Representatives from 31 countries met last week in a concerted effort to counter the ongoing scourge of ransomware and disrupt attackers’ business model.

The countries – which included Australia, the US, UK, India, and France (but not Russia and China) – were hosted by the White House National Security Council to tackle what they recognised is an “escalating global security threat” that can have “serious economic and security consequences”.

“From malign operations against local health providers that endanger patient care, to those directed at businesses that limit their ability to provide fuel, groceries, or other goods to the public, ransomware poses a significant risk to critical infrastructure, essential services, public safety, consumer protection and privacy, and economic prosperity,” the nations said in a joint statement following the event.

“As with other cyber threats, the threat of ransomware is complex and global in nature and requires a shared response.”

This shared response is to be achieved through four means: by improving network resilience, countering financial networks that support it, disruption by law enforcement, and diplomacy.

Collaborative disruption

Coinciding with last week’s joint session was the announcement of Home Affairs’ Ransomware Action Plan which will require businesses to report ransomware events and will introduce new aggravated criminal offenses for ransomware-related crimes.

Home Affairs Secretary Michael Pezzullo represented Australia at the Counter Ransomware Initiative Meeting.

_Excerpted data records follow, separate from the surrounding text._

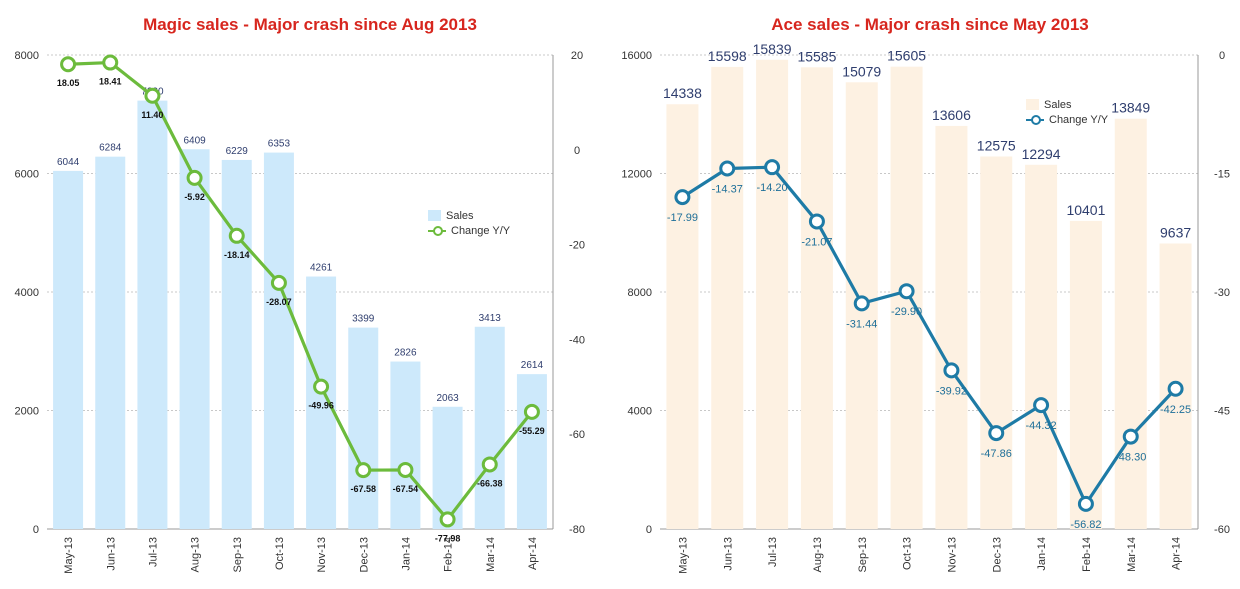 This screenshot has width=1240, height=589. What do you see at coordinates (1130, 458) in the screenshot?
I see `change-value-label: -48.30` at bounding box center [1130, 458].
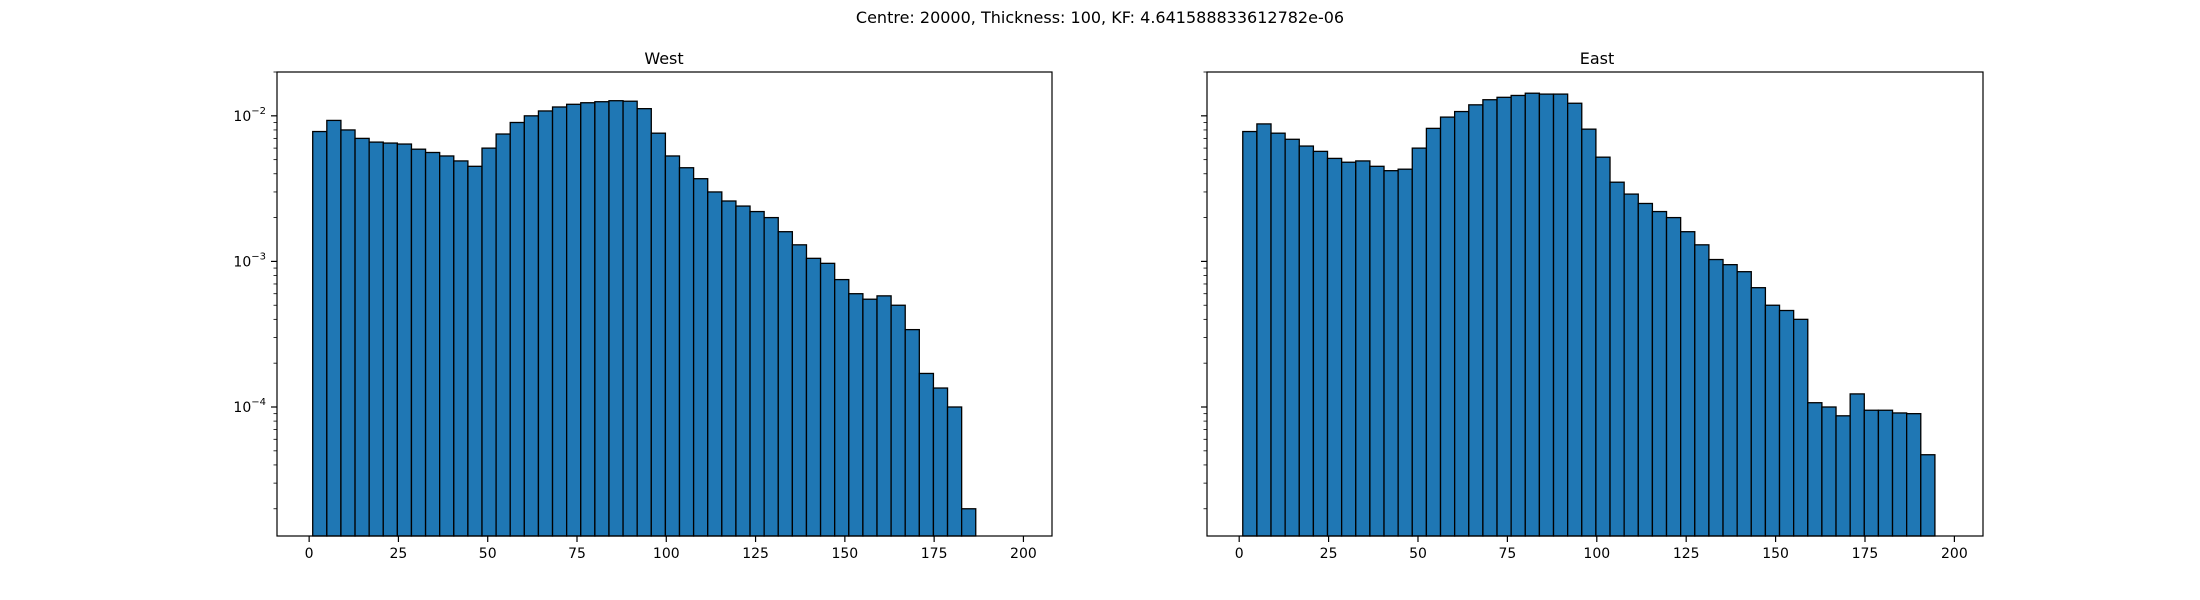 The height and width of the screenshot is (600, 2200). I want to click on x-tick-label-west-100: 100, so click(666, 554).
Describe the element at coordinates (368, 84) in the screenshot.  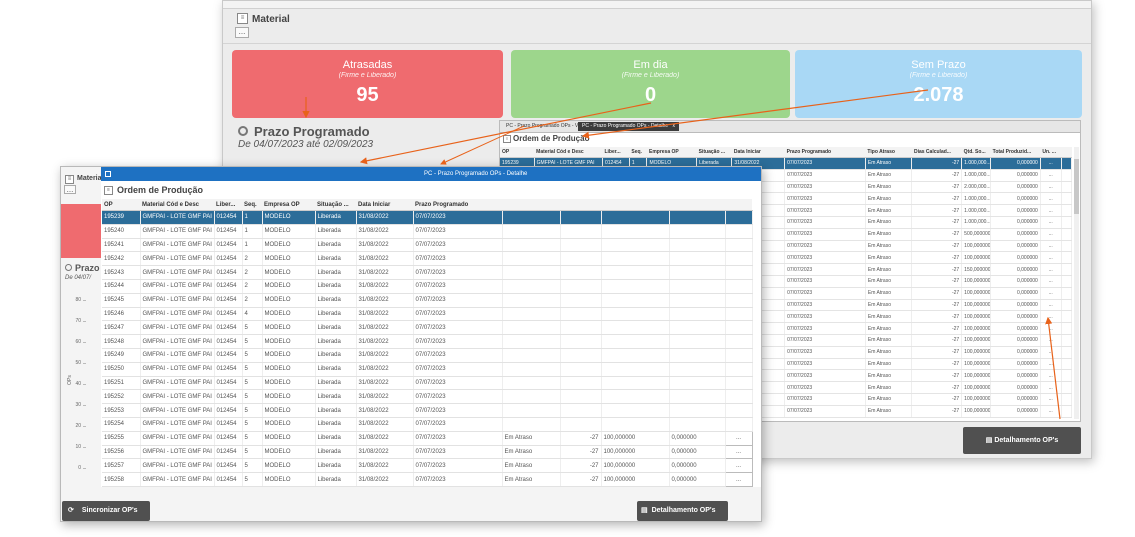
I see `card-atrasadas: Atrasadas (Firme e Liberado) 95` at that location.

He also chaired a session about how law enforcement can disrupt ransomware operations.

“Taking action to degrade and hold accountable ransomware criminal operators is a priority for all,” the Department for Home Affairs said.

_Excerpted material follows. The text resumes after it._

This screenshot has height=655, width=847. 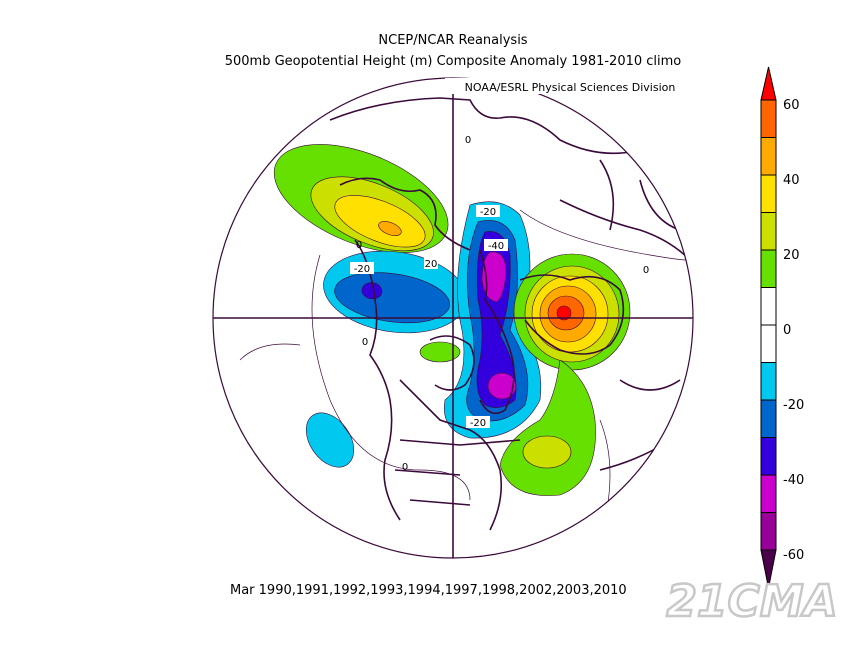 I want to click on colorbar-ticks: 60 40 20 0 -20 -40 -60, so click(x=794, y=330).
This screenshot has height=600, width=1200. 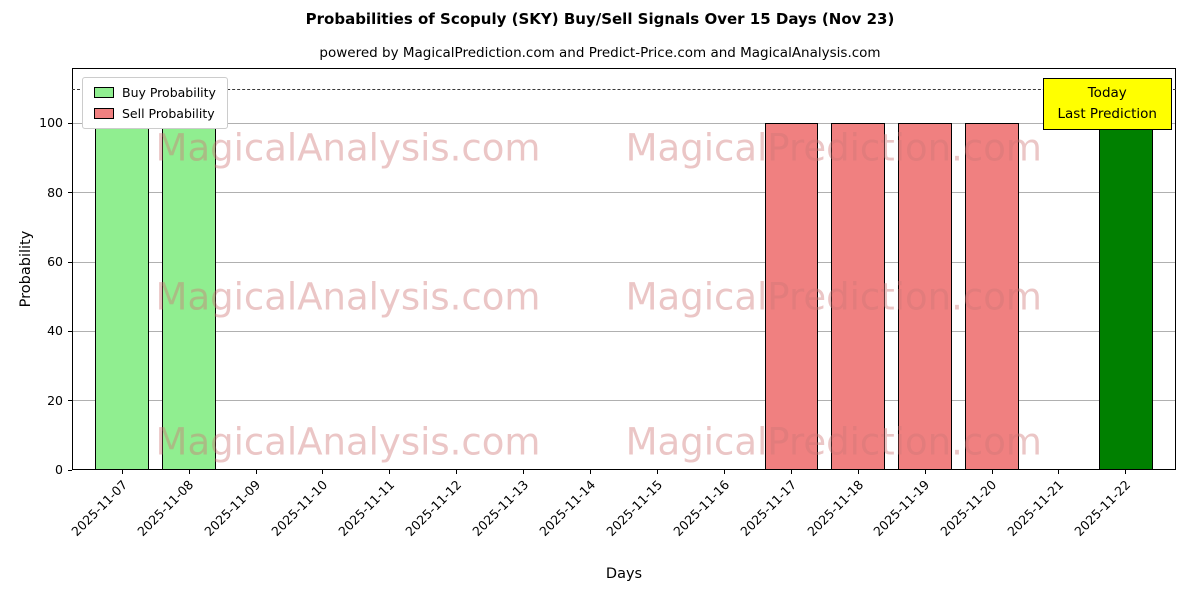 I want to click on x-tick-label-text: 2025-11-13, so click(x=500, y=508).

That session looked at both domestic and international efforts for tackling ransomware and highlighted “opportunities for cooperation” between the countries who met at the White House virtual event.

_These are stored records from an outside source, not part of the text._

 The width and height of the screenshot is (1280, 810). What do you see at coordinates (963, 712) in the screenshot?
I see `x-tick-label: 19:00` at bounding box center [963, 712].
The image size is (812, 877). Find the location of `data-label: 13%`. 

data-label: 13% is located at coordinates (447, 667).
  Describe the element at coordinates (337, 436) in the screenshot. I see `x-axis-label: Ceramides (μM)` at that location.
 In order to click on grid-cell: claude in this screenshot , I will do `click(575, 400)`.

Law enforcement agencies regularly collaborate to catch cyber criminals whose actions effect victims in many different countries.

Notices international police leave when taking down dark web marketplaces like the now-defunct DarkMarket often allude to the multi-agency co-operation these operations may require.

Similarly, South Korean detectives were present when six members of the Clop ransomware gang were arrested in Ukraine earlier this year.

Stopping ransomware finance

The US Financial Crimes Enforcement Network (FinCEN) recently reported a recent increase in both the number of ransomware incidents and the amount of money gained by these attacks.

Ransomware operators gained US$590 million in the first six months of this year – over US$170 million more than all of 2020. Most of it was paid in bitcoin.

In their joint statement, the attending countries noted that ransomware is “primarily a profit-seeking endeavour” and recognised the potential to combat it by stopping or tracking ransomware payments.

The countries promised to ensure their anti-money laundering frameworks extend to virtual asset service providers to make it difficult for funds to move between signatory countries along with working with cryptocurrency companies to share information about ransomware payments.

Because ransoms are typically paid in bitcoin, authorities can track the flow of money on the blockchain and may be able to seize it, as was the case with more than 60 bitcoin paid to the Colonial Pipeline attackers earlier this year.

Diplomatic means

Finally, the 31 countries attending last week’s ransomware summit agreed on “diplomatic efforts” that encourage other nations not to let cyber criminals safely operate within their borders.

“We will leverage diplomacy through coordination of action in response to states whenever they do not address the activities of cybercriminals,” the join statement said.

“Such collaboration will be a critical component to meaningfully reduce safe havens for ransomware actors.”

Russia – a notable absentee of the White House virtual meeting – has been accused of harbouring ransomware gangs with ransomware operators notoriously taking steps to avoid Russian computer systems by checking for Cyrillic keyboard layouts.

The US has already taken diplomatic steps against Russia for its actions in cyberspace, sanctioning the country for last year’s SolarWinds cyber attack by freezing assets of certain Russian IT companies, expelling 10 of the country’s officials, and barring US financial institutions from buying and selling Russian government bonds.